◆ Requirements ◆
Copy out only the rows from the line with "Where should I" to the line with "Action: click(x=289, y=285)", swapping "Viewport" for "Window size" and leaving everything else as it is.

◆ Extracted records ◆
****
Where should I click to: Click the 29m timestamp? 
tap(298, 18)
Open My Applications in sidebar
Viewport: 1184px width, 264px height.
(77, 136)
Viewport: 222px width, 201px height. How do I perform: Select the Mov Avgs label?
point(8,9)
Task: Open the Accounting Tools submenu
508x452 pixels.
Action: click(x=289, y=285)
****
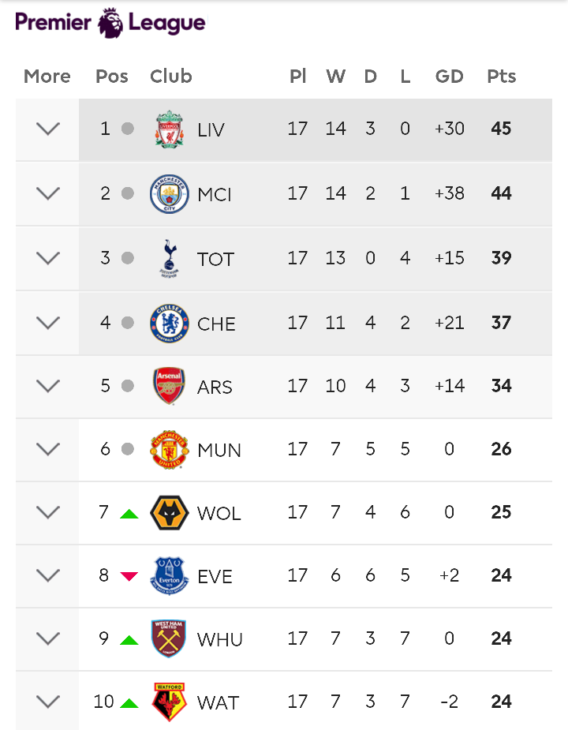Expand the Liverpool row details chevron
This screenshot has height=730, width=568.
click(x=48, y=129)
****
◆ Finished exercise ◆
Where should I click to: Click the 29m timestamp? 
tap(298, 18)
Open My Applications in sidebar
Window size: 1184px width, 264px height.
(77, 136)
Window size: 222px width, 201px height. How do I perform: Select the Mov Avgs label?
point(8,9)
Task: Open the Accounting Tools submenu
508x452 pixels.
Action: click(x=289, y=285)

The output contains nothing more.